For the Anthropocene, the world’s current Epoch (or the Meghalayan Age depending on which geologists you are talking to), humankind has had a major impact on the world.

However, according to a new study published in the journal Royal Society Open Science, researchers from the University of Leicester say that our lasting legacy on Earth will be chickens

Hundreds of thousands of years from now, our mark on Earth will likely be defined by an abundance of chicken bones in the fossil record during the Anthropocene.

According to the researchers, you couldn’t ask for a better sign of the times than the chicken.

“We think they are a really important symbol and potential future fossil of this age, and man’s impact on the planet,” Carys Bennett of the University of Leicester told New Scientist.
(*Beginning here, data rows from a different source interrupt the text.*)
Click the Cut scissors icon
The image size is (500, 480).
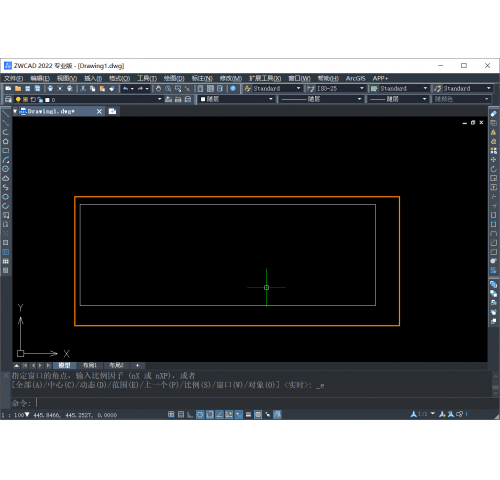click(83, 88)
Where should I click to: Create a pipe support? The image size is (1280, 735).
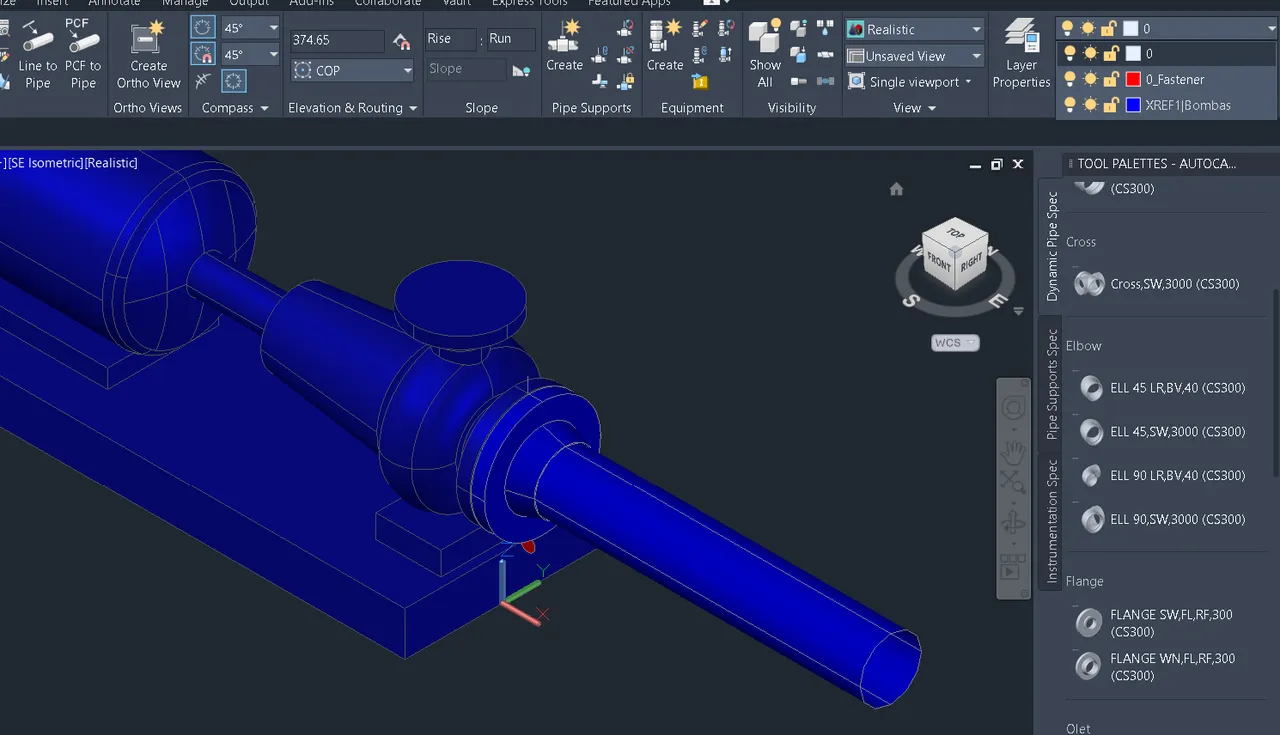[x=564, y=47]

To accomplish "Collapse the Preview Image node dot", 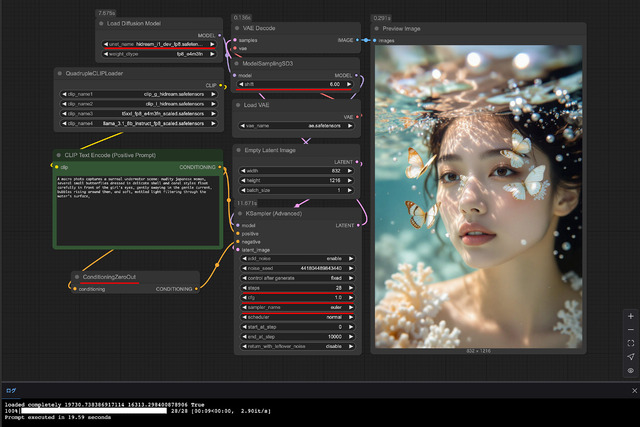I will pos(376,29).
The domestication of the chicken and chicken farming has led to some of the most profound and rapid evolutionary changes in the animal kingdom.

Every year over 60 billion chickens are slaughtered, and there are more chickens on Earth than any other species of land vertebrate bigger than a bird.

With so many chickens slaughtered every year, it’s not difficult to imagine that these will be the most abundant fossils of our age. Chicken bones and chicken carcasses are dumped into landfills which creates the perfect conditions for fossilization.

What sets the chicken apart from other animals that humans have domesticated is the rampant changes the chicken has undergone in size, shape, and genetics over the years.

Chickens today are very different from their wild chicken ancestors, according to the researchers.

“Human-directed changes in breeding, diet and farming practices demonstrate at least a doubling in body size from the late medieval period to the present in domesticated chickens, and an up to fivefold increase in body mass since the mid-twentieth century,” the researchers wrote in their study.

Broiler chickens are unable to survive without humans and have evolved 15 times faster than expected due to their domestication.

“Given this global distribution, together with its huge population size and distinctive biology, genetics and bone geochemistry, the broiler chicken may be viewed as a key species indicator of the proposed Anthropocene Epoch,” the researchers conclude in their study.